__YOUR ASSIGNMENT__
What are the lines of the listing below, word for word, from the first down to the one that contains "Task: Apply the percent style icon"?
--- DATA EXTRACT ---
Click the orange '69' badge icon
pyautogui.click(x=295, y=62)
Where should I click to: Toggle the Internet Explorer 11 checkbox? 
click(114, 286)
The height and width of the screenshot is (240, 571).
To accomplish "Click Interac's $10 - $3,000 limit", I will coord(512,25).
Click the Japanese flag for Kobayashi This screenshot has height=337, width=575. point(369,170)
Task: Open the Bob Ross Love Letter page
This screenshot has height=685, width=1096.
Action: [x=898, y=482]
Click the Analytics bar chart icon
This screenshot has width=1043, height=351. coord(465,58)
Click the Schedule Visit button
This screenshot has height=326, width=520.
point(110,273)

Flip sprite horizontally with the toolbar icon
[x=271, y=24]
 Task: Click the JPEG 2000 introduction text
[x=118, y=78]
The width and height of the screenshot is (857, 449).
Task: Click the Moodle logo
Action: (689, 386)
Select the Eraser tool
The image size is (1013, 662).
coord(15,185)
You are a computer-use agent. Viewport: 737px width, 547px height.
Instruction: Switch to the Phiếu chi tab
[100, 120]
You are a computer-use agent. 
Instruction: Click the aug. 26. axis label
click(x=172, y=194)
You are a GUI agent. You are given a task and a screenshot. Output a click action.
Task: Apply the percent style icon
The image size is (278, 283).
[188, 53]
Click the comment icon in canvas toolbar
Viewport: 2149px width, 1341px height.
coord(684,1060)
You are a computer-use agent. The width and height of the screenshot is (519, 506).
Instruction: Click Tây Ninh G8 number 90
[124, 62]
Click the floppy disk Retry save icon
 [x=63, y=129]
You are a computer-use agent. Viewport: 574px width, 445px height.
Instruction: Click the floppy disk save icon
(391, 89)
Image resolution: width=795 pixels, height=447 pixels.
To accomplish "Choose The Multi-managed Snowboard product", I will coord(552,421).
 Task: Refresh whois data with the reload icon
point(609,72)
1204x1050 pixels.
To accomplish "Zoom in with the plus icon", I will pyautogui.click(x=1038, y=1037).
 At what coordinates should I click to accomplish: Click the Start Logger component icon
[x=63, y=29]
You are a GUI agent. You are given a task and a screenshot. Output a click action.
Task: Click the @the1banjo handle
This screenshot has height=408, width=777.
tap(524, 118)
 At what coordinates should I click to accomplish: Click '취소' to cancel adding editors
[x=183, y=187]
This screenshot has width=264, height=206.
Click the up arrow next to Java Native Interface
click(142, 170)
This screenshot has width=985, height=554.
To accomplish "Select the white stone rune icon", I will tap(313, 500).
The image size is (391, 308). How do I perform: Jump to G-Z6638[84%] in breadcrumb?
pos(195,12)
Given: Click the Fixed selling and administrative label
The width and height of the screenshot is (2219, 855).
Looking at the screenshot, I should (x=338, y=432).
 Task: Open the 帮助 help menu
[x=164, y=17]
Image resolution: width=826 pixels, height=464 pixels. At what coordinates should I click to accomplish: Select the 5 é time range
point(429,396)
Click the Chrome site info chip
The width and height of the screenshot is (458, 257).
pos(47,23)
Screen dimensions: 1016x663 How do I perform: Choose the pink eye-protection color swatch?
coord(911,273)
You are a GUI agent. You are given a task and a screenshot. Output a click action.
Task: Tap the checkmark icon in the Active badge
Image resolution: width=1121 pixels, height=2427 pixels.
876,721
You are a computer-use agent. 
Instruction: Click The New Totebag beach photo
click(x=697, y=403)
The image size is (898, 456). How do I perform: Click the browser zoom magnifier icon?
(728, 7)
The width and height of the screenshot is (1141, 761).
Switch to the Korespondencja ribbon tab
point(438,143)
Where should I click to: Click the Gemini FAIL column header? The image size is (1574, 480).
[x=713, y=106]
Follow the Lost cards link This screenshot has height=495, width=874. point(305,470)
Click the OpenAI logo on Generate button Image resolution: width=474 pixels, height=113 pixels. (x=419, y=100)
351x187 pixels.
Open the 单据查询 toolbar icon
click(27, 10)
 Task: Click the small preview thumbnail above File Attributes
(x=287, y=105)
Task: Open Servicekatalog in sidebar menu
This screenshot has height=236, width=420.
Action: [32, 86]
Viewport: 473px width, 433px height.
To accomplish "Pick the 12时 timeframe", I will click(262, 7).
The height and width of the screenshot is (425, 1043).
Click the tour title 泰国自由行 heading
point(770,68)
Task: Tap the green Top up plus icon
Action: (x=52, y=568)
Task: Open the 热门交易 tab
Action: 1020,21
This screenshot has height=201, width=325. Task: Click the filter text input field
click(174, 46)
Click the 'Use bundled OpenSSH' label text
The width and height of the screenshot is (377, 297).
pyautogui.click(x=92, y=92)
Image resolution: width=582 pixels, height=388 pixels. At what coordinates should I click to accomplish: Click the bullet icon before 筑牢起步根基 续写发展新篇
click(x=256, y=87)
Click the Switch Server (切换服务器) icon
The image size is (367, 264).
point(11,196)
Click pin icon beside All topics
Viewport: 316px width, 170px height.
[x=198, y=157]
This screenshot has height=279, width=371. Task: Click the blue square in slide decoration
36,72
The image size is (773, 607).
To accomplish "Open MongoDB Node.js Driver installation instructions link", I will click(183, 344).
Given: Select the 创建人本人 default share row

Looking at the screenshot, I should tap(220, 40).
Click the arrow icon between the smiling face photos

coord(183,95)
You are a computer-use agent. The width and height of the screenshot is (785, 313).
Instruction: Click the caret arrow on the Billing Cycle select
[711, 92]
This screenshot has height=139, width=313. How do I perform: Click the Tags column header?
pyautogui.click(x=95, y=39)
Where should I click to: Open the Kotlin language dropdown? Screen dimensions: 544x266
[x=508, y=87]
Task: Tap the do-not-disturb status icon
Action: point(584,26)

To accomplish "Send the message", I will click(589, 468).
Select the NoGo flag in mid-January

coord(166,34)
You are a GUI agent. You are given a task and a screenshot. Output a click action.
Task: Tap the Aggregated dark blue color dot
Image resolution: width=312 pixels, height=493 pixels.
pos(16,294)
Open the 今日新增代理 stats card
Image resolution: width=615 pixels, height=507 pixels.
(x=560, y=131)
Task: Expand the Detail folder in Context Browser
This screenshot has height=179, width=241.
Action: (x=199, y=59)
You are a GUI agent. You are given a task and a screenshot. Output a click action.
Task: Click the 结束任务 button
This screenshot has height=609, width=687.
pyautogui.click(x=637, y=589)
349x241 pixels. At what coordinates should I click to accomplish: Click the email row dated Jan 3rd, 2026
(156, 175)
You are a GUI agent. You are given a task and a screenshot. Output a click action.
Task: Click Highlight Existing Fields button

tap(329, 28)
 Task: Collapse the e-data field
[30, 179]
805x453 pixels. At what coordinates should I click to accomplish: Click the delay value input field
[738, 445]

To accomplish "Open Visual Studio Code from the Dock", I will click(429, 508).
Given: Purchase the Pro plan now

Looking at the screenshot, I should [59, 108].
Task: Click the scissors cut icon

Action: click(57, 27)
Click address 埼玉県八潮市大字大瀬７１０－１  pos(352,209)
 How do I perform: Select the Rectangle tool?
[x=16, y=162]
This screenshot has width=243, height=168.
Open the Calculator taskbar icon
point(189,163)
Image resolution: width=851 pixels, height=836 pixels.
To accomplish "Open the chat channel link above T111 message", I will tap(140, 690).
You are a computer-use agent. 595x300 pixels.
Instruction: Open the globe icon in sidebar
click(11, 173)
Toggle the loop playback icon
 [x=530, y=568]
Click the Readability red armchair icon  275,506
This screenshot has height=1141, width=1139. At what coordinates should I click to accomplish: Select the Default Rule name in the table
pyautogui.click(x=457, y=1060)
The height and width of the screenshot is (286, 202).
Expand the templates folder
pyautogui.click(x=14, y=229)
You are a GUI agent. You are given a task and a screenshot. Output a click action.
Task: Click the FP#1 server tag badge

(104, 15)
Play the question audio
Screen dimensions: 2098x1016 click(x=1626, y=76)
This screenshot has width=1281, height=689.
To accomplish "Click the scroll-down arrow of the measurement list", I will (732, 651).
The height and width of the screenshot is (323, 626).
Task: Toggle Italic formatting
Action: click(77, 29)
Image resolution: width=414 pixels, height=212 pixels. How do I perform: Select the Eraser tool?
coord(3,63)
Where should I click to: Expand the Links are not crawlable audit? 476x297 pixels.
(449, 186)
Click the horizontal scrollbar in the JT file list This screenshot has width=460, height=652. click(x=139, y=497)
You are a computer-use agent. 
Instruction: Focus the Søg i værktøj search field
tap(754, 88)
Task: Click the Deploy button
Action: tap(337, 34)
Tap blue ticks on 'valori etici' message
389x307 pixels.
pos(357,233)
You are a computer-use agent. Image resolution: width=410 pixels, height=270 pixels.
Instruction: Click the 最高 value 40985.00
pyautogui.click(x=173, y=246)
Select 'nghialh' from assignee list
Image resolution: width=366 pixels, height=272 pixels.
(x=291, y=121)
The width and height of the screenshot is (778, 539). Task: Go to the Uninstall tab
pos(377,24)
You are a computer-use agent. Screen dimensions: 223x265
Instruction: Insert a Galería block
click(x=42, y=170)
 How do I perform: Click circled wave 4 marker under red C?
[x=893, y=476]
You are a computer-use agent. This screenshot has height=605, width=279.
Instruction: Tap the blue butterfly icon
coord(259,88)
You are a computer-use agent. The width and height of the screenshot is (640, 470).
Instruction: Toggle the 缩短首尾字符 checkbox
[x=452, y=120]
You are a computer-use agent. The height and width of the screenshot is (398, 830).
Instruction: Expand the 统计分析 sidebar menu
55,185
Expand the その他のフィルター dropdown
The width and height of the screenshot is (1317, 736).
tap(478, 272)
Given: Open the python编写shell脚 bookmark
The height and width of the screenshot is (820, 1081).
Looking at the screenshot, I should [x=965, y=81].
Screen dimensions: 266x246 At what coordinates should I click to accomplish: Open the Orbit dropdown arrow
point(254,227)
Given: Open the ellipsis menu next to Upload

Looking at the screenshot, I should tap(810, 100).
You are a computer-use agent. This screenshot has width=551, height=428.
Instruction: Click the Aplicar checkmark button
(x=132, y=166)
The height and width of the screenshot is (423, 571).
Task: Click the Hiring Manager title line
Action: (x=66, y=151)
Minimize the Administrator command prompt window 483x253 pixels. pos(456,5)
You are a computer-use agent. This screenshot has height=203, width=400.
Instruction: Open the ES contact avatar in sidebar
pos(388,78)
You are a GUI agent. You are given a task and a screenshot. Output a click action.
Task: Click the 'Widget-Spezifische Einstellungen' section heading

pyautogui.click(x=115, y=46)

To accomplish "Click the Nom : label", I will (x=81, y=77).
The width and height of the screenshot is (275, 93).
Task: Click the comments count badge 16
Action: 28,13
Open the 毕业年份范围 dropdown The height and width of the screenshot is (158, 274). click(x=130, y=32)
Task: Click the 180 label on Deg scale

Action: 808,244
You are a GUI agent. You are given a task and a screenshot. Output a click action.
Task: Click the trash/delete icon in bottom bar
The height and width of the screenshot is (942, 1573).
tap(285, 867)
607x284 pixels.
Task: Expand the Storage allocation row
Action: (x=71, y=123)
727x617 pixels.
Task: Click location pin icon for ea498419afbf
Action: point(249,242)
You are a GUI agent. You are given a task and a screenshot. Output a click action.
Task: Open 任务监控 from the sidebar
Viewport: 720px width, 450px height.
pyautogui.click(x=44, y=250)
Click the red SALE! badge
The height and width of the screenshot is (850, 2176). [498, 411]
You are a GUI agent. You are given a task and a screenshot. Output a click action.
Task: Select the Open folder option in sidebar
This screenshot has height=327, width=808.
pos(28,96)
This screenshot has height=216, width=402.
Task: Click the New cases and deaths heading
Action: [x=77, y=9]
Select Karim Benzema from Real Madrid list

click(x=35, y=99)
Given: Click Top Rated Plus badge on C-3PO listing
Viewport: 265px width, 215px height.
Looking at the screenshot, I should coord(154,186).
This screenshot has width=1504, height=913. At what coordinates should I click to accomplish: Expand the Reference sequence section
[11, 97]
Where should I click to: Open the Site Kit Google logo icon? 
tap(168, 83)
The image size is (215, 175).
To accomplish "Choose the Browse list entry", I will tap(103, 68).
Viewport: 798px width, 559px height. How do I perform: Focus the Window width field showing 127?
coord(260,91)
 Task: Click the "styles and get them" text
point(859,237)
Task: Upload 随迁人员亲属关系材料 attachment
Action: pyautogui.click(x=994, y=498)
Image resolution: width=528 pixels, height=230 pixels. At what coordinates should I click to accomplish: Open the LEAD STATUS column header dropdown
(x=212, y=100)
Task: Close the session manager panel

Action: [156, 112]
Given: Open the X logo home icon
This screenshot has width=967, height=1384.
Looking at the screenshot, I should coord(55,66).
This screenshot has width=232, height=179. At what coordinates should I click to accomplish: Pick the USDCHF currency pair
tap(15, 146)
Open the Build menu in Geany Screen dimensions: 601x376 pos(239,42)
---
__COMPLETED TASK__
Click the orange '69' badge icon
pyautogui.click(x=295, y=62)
Where should I click to: Toggle the Internet Explorer 11 checkbox? 
click(114, 286)
The height and width of the screenshot is (240, 571).
To accomplish "Click Interac's $10 - $3,000 limit", I will coord(512,25).
Click the Japanese flag for Kobayashi This screenshot has height=337, width=575. point(369,170)
Task: Open the Bob Ross Love Letter page
This screenshot has height=685, width=1096.
Action: [x=898, y=482]
Click the Analytics bar chart icon
This screenshot has width=1043, height=351. coord(465,58)
Click the Schedule Visit button
This screenshot has height=326, width=520.
point(110,273)

Flip sprite horizontally with the toolbar icon
[x=271, y=24]
 Task: Click the JPEG 2000 introduction text
[x=118, y=78]
The width and height of the screenshot is (857, 449).
Task: Click the Moodle logo
Action: (689, 386)
Select the Eraser tool
The image size is (1013, 662).
coord(15,185)
You are a computer-use agent. Viewport: 737px width, 547px height.
Instruction: Switch to the Phiếu chi tab
[100, 120]
You are a computer-use agent. 
Instruction: Click the aug. 26. axis label
click(x=172, y=194)
You are a GUI agent. You are given a task and a screenshot. Output a click action.
Task: Apply the percent style icon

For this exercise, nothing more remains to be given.